Service sector growth slows amid ongoing cost pressures

Elevated costs were linked to wages, pensions, energy and fuel prices

The service sector covers everything from hotels and hairdressers to IT firms and telecoms.
Photograph: iStock
The service sector covers everything from hotels and hairdressers to IT firms and telecoms. Photograph: iStock

Service sector growth slowed to a six-month low last month, driven by several factors including “rising cost pressures,” according to a report by AIB.

The greater costs were linked to wages, pensions, energy and fuel prices.

The service sector covers everything from hotels and hairdressers to IT firms and telecoms.

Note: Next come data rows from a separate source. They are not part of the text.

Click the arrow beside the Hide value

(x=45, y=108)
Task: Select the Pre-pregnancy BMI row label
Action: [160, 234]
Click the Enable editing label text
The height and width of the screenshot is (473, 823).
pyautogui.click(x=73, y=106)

AIB’s latest purchasing managers index (PMI) for services was recorded at 51.8 in February, down from 54.5 in January, signalling an easing in the pace of expansion. Any figure above 50 indicates expansion.

AIB said the latest figure signalled the softest rate of expansion in total activity in six months, “and one that was below the long-run survey average for the third successive month”.

February’s expansion nevertheless extended the current sequence of growth to five years, it said.

Of the four subsectors covered by the report, financial services registered the strongest rate of the expansion (55.4) followed by business services (51.2) and transport, tourism and leisure (50.2).

The technology, media and telecoms (49.9) registered a modest contraction.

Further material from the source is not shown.